Clubs need to be more family-oriented, and be mindful that society has changed, along with the demands on people’s time.
Denis wants to see new Rotary clubs emerge which are project-led.
We live in a society of corporate and social responsibility where volunteering is encouraged as part of career development. So let’s embrace this and not be afraid of using social media, such as Twitter and Facebook to promote and seek new members, he said.
“I don’t personally believe the pressures have changed dramatically from 50 or even 100 years ago,” added Denis.
“Because, even then, people were running businesses. They still had the pressures of sales, and fulfilling orders.”
“However, things happen faster today, without a doubt.”
“Rotary’s founder, Paul Harris had exactly the same challenges, so I don’t accept when people say they have not got the time.

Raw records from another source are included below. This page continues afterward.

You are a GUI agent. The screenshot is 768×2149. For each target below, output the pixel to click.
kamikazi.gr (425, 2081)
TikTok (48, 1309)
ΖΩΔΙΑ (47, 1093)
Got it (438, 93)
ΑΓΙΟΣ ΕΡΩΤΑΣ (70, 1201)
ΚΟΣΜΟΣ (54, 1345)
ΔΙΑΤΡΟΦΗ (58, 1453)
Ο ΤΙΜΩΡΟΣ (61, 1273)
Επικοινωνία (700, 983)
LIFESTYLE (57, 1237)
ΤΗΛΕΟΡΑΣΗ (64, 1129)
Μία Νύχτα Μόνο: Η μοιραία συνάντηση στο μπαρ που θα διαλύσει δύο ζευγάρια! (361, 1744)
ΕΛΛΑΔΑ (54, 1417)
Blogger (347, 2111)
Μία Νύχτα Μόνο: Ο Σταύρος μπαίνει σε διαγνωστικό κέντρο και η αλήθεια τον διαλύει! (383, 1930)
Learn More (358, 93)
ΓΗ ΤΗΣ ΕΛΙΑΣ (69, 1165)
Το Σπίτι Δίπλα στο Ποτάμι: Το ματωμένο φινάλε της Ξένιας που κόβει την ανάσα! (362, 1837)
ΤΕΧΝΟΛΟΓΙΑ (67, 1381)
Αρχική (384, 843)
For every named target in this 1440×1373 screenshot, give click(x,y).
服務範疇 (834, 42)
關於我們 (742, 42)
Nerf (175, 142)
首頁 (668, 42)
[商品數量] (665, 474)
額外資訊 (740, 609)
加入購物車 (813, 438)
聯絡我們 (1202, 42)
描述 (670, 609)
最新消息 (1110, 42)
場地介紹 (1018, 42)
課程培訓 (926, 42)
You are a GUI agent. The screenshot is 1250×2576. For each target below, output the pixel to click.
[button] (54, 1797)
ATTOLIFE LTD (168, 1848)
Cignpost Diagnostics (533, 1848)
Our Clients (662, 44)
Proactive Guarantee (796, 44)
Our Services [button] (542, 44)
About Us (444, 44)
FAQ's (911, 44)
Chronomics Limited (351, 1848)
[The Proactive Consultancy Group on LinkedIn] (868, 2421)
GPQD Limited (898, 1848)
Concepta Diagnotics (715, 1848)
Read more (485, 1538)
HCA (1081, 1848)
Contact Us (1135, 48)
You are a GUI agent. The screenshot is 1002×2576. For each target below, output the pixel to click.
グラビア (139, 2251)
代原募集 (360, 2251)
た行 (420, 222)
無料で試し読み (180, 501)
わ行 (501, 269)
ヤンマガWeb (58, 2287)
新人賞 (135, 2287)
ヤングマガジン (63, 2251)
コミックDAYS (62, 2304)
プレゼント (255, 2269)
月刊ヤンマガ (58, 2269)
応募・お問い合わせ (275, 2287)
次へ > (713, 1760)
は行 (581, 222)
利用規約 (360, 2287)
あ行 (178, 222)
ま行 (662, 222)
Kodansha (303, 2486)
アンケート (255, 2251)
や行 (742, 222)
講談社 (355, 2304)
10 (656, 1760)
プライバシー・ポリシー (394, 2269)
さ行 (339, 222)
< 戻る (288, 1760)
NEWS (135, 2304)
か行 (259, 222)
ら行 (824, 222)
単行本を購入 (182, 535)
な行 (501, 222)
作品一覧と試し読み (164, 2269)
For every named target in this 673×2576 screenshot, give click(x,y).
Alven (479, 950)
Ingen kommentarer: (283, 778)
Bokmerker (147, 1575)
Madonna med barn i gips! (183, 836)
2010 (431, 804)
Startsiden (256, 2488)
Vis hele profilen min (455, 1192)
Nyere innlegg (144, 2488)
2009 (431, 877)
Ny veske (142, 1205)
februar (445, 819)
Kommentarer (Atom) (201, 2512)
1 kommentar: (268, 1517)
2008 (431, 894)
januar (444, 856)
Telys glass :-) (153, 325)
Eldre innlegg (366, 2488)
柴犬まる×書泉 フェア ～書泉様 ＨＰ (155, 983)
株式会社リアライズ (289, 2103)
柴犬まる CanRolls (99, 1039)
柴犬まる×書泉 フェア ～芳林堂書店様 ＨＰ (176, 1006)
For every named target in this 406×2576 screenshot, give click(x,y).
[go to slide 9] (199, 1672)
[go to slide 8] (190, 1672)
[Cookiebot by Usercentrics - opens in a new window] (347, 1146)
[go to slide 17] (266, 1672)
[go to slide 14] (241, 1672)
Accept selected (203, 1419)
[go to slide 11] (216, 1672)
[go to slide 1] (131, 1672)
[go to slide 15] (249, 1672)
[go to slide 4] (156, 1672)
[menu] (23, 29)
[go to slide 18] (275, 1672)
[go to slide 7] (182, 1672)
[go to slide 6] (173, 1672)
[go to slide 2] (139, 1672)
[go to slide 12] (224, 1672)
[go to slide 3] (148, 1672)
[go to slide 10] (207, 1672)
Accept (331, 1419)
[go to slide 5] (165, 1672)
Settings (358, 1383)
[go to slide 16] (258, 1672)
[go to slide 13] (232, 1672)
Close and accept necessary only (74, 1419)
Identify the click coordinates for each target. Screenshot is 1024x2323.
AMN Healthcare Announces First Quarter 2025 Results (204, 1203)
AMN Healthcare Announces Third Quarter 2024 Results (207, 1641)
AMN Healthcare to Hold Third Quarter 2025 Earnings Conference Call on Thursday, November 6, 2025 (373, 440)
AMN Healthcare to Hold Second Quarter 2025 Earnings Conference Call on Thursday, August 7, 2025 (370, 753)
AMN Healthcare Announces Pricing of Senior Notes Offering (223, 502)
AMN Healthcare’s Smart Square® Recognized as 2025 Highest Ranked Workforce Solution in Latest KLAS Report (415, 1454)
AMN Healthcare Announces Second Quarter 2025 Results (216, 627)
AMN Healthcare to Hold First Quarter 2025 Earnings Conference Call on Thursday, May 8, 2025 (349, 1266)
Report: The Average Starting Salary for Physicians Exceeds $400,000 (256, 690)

It is an easy excuse. If you can get people along and show them true added value, then that will make the difference and they will come again.”
Let them meet as and when they want, and get involved in the things which are important to them and their community.”
“What has changed is people’s lifestyles, how they communicate, how they travel, and when they want to be available.”
“The ‘new image’ club needs to be a product that people aged between 30 and 50 want to be a part of.”
“It could meet in the early evening, or on a Saturday morning, or even online. They won’t want to be tied into a meal every week, or any of the traditions like the loyal toast or the wine draw.”
“Let them create their own traditions, let them meet as and when they want, and get involved in the things which are important to them and their community.”
Above all, said Denis, it is about making Rotary relevant – relevant to today’s generations and their lifestyles.